Rename "Export" to "Download" in the lines between the line containing "Task: Open the password" and the line containing "coord(492,119)", inclusive. Return only those lines, with everything else left unchanged.

(A block of data)
»»
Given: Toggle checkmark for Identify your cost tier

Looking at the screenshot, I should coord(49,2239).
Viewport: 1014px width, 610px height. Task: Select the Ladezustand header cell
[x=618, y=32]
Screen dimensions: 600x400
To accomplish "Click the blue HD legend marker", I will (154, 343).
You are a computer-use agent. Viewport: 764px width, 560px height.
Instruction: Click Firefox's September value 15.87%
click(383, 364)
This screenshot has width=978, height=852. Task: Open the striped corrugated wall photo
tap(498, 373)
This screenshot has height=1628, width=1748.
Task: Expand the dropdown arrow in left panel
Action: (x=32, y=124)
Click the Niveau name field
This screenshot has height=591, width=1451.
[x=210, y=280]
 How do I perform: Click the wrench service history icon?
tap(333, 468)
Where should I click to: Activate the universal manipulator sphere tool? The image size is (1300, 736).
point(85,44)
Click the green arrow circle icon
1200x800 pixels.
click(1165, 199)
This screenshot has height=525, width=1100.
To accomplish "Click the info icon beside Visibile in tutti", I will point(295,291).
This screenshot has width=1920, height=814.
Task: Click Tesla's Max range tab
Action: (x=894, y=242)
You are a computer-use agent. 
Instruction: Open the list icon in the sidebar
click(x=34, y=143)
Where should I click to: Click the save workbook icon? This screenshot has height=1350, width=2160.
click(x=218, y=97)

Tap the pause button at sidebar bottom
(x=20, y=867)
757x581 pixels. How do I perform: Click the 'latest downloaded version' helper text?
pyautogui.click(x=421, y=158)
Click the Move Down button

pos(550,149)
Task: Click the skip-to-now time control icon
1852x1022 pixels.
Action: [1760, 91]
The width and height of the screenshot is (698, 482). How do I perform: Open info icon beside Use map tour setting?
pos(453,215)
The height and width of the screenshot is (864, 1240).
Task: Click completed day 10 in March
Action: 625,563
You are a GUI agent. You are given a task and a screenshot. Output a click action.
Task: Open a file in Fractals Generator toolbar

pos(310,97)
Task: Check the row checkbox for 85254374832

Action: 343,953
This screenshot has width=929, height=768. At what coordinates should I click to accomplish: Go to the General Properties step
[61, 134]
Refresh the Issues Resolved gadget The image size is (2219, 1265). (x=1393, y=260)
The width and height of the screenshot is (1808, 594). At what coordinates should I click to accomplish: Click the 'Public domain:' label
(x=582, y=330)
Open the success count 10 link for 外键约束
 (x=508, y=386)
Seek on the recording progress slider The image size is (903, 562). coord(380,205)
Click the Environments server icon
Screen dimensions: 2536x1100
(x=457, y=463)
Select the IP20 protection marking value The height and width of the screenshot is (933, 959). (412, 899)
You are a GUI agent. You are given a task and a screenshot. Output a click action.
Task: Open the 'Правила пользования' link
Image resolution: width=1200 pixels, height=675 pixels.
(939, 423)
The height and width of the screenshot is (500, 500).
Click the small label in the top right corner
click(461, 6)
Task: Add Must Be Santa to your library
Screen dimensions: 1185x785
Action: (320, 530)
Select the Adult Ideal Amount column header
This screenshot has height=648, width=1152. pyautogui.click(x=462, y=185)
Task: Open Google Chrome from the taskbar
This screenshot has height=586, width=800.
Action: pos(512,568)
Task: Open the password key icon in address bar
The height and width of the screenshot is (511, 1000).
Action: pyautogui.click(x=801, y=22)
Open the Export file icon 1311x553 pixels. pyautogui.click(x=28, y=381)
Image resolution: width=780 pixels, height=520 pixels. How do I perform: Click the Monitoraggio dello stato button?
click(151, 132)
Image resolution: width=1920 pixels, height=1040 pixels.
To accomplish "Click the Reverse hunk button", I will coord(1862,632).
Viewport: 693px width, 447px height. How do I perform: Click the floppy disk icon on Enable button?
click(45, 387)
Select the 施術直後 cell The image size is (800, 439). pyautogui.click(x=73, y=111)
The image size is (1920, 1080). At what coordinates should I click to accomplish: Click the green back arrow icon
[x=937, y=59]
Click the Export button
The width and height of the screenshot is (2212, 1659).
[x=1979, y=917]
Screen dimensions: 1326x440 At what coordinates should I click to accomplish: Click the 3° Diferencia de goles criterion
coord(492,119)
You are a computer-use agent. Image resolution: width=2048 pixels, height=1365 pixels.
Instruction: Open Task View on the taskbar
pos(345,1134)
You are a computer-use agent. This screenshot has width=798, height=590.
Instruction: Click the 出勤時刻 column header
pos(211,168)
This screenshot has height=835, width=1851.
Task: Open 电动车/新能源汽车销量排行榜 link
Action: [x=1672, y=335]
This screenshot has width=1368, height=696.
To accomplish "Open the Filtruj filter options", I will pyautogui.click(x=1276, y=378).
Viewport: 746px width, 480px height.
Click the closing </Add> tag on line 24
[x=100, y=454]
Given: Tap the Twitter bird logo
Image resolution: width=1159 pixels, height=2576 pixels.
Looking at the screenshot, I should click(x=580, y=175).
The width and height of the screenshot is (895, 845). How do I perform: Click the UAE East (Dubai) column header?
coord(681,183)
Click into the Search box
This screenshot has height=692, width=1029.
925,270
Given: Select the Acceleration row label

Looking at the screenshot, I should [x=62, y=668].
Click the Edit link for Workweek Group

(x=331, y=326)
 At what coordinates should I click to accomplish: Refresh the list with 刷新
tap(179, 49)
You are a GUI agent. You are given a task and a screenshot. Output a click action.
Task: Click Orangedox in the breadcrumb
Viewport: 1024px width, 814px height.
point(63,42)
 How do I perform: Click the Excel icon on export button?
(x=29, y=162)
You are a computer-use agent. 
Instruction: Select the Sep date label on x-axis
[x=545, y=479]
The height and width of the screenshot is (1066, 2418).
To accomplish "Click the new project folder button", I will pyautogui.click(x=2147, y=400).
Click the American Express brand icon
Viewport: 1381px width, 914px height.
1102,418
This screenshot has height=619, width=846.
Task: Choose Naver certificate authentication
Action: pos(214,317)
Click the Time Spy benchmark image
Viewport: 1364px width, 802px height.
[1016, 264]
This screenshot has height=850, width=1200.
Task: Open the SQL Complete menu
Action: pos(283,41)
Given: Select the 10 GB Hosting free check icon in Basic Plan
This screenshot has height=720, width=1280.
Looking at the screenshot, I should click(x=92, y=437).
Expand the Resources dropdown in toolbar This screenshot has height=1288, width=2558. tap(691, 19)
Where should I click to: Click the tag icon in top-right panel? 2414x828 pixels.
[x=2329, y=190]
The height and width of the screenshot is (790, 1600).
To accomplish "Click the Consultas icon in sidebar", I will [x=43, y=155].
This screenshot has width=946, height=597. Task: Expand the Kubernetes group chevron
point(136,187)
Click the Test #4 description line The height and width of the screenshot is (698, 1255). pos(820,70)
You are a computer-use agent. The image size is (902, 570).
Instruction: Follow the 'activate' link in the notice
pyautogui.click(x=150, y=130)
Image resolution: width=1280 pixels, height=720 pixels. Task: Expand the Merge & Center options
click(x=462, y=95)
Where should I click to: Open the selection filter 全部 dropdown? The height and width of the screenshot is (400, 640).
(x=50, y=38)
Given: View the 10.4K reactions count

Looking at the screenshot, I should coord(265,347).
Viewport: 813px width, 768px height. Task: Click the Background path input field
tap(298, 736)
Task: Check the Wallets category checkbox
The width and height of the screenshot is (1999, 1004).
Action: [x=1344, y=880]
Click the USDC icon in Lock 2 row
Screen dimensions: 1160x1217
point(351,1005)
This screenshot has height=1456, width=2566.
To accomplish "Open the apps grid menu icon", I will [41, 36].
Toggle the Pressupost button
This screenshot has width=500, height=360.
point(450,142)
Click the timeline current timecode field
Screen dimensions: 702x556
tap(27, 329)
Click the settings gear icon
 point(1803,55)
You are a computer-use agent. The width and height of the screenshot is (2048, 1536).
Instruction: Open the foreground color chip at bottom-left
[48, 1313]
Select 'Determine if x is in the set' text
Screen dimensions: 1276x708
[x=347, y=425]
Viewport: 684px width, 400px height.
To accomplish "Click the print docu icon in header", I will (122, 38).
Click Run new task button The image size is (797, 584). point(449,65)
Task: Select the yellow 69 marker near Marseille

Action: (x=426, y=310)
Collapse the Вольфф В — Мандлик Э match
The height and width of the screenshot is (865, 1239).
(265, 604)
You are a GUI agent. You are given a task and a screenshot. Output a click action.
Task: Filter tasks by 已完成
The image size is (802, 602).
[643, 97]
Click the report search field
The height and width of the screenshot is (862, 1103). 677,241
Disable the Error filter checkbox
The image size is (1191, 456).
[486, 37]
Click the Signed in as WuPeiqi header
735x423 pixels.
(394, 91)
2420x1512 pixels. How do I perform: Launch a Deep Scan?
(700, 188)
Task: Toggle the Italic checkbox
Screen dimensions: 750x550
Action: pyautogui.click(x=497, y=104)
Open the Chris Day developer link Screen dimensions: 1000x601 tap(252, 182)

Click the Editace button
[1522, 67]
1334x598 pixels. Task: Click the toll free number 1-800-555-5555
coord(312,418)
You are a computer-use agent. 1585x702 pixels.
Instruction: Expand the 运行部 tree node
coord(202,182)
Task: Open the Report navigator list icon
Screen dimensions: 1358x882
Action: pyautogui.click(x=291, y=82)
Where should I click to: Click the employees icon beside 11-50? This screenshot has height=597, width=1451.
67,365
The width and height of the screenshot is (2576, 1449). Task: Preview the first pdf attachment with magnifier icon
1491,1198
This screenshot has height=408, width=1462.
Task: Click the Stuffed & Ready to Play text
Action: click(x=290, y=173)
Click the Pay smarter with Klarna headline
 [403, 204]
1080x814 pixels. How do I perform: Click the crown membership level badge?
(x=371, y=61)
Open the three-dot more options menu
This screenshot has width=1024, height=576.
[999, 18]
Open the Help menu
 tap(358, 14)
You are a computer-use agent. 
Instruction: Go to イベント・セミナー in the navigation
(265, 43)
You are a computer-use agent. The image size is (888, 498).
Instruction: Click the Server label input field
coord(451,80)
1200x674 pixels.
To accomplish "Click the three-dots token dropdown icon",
««
- **Exercise answer**:
Task: Open the password key icon in address bar
The height and width of the screenshot is (511, 1000).
Action: pyautogui.click(x=801, y=22)
Open the Download file icon 1311x553 pixels. pyautogui.click(x=28, y=381)
Image resolution: width=780 pixels, height=520 pixels. How do I perform: Click the Monitoraggio dello stato button?
click(151, 132)
Image resolution: width=1920 pixels, height=1040 pixels.
To accomplish "Click the Reverse hunk button", I will coord(1862,632).
Viewport: 693px width, 447px height. How do I perform: Click the floppy disk icon on Enable button?
click(45, 387)
Select the 施術直後 cell The image size is (800, 439). pyautogui.click(x=73, y=111)
The image size is (1920, 1080). At what coordinates should I click to accomplish: Click the green back arrow icon
[x=937, y=59]
Click the Download button
The width and height of the screenshot is (2212, 1659).
[x=1979, y=917]
Screen dimensions: 1326x440 At what coordinates should I click to accomplish: Click the 3° Diferencia de goles criterion
coord(492,119)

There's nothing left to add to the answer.